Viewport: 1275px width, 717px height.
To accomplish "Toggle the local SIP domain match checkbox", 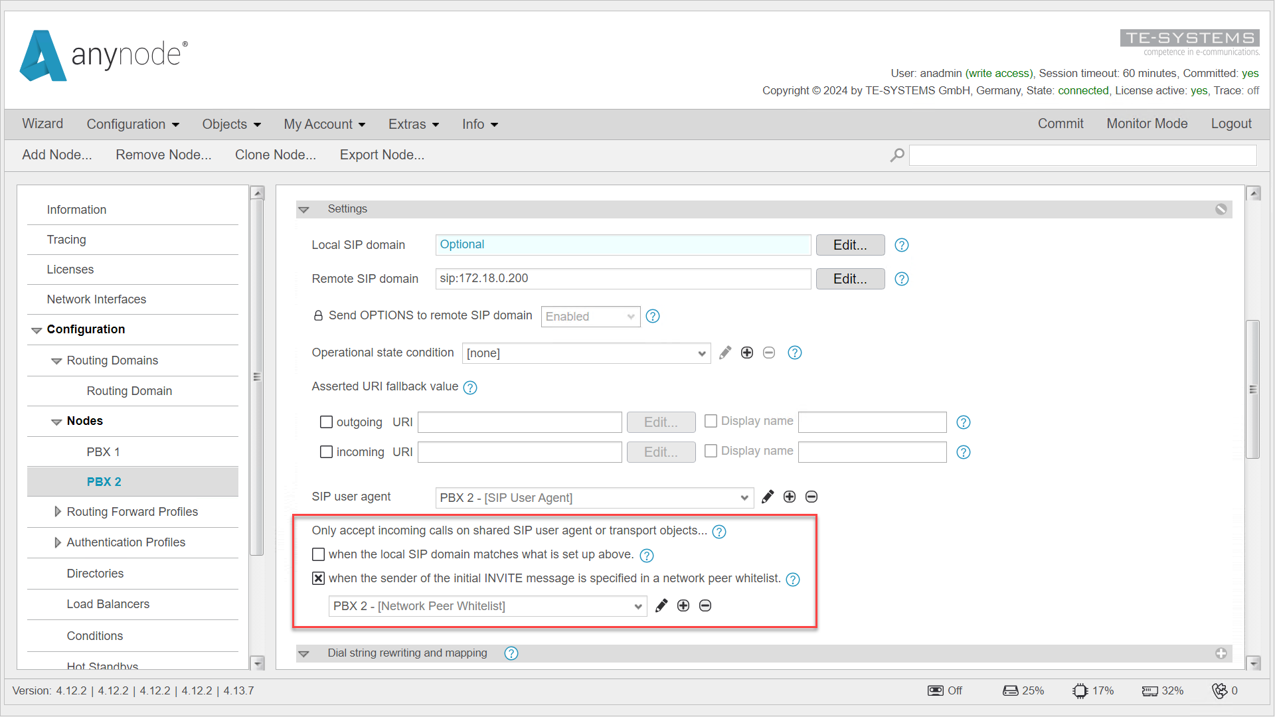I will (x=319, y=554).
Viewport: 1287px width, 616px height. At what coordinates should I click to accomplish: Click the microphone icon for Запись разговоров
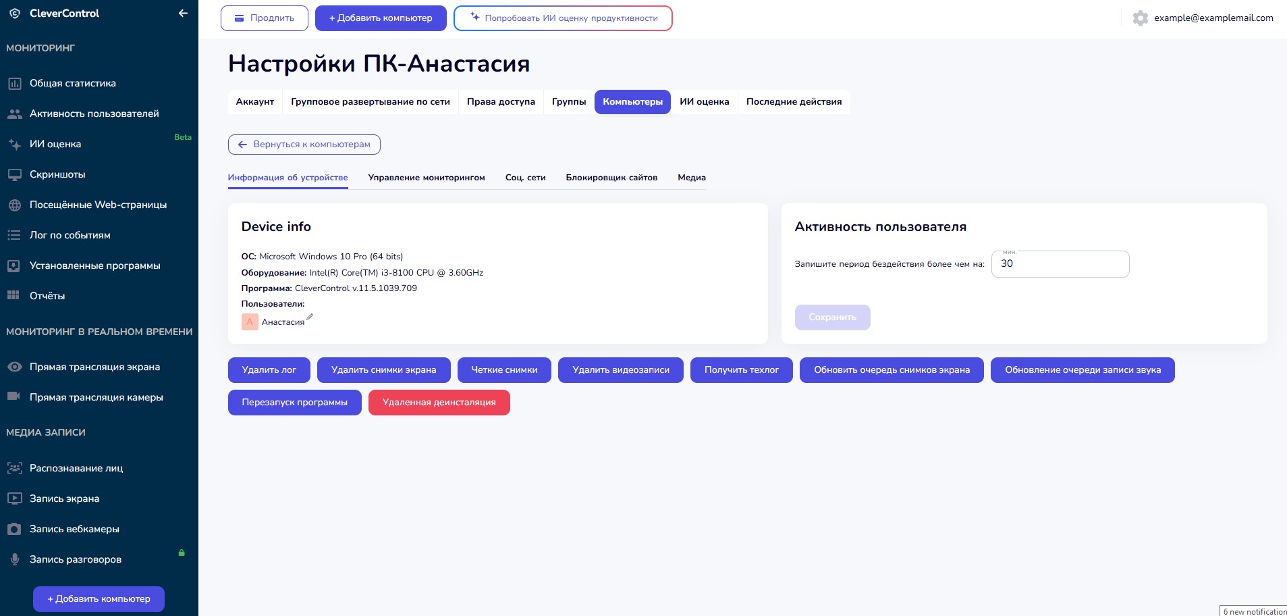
========
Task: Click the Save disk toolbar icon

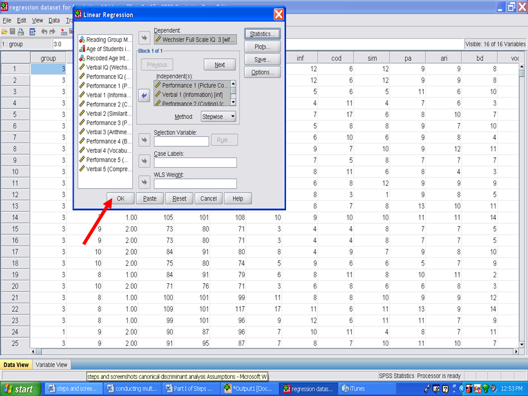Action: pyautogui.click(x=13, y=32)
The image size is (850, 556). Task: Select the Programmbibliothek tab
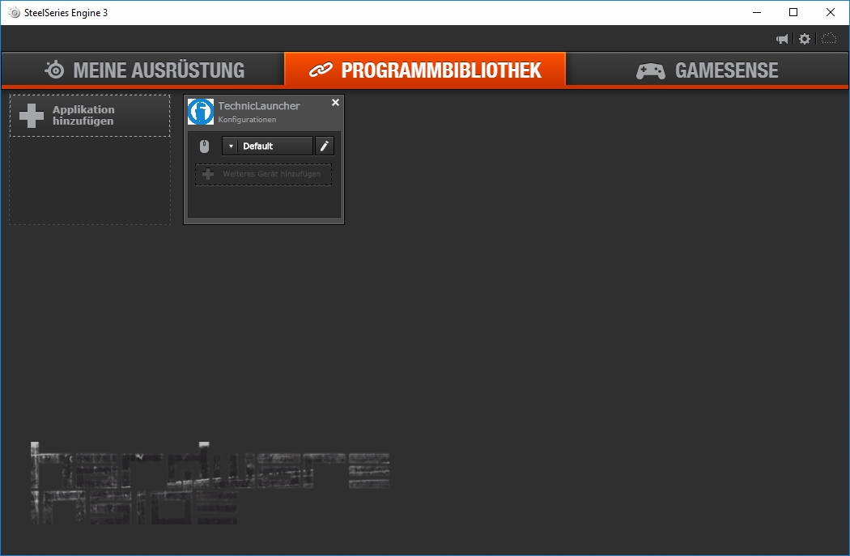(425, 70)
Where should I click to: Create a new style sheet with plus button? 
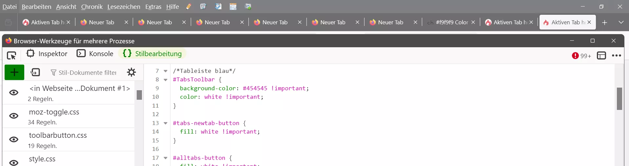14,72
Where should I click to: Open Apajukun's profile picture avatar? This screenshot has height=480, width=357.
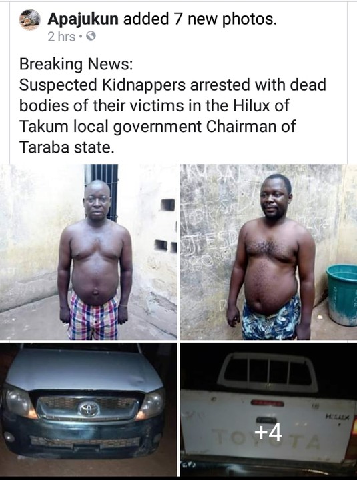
========
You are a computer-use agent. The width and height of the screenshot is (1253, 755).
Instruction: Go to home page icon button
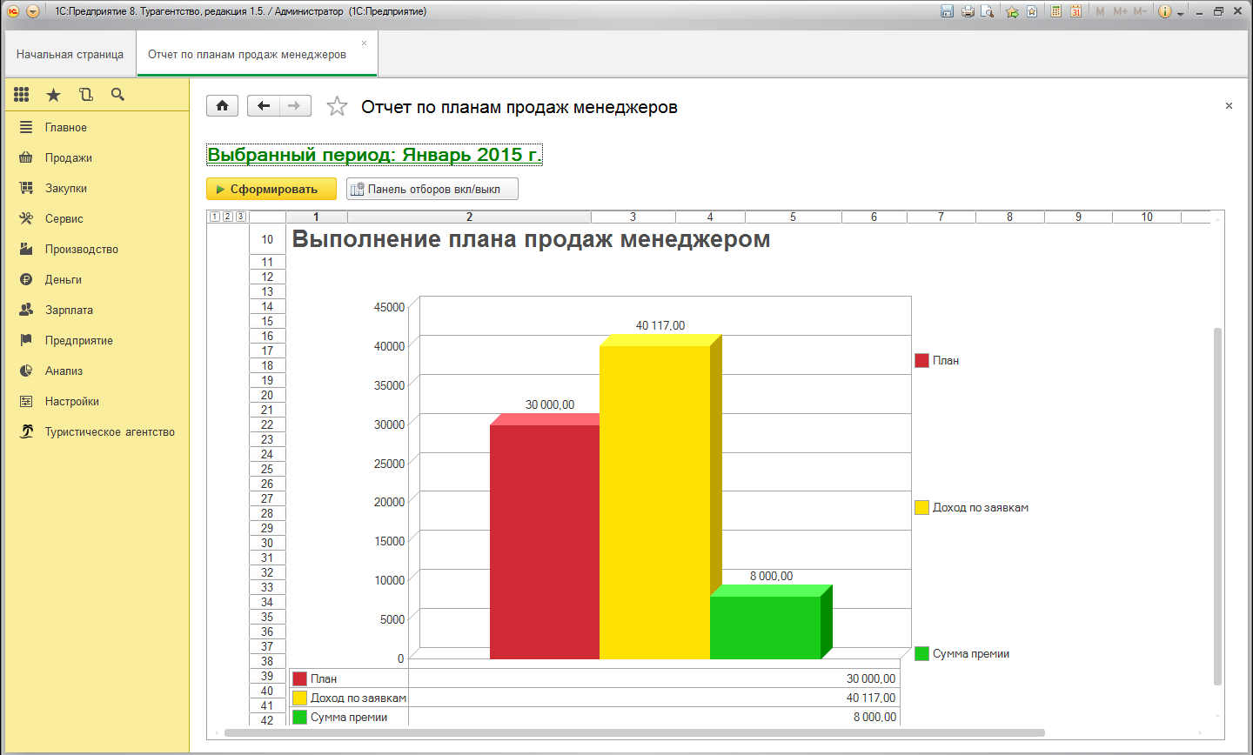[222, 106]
========
The expected answer holds each line from the listing above where the string "screenshot" is present.

Where should I click to: Open Apajukun's profile picture avatar? This screenshot has height=480, width=357.
You are a computer-use agent. The width and height of the screenshot is (1253, 755).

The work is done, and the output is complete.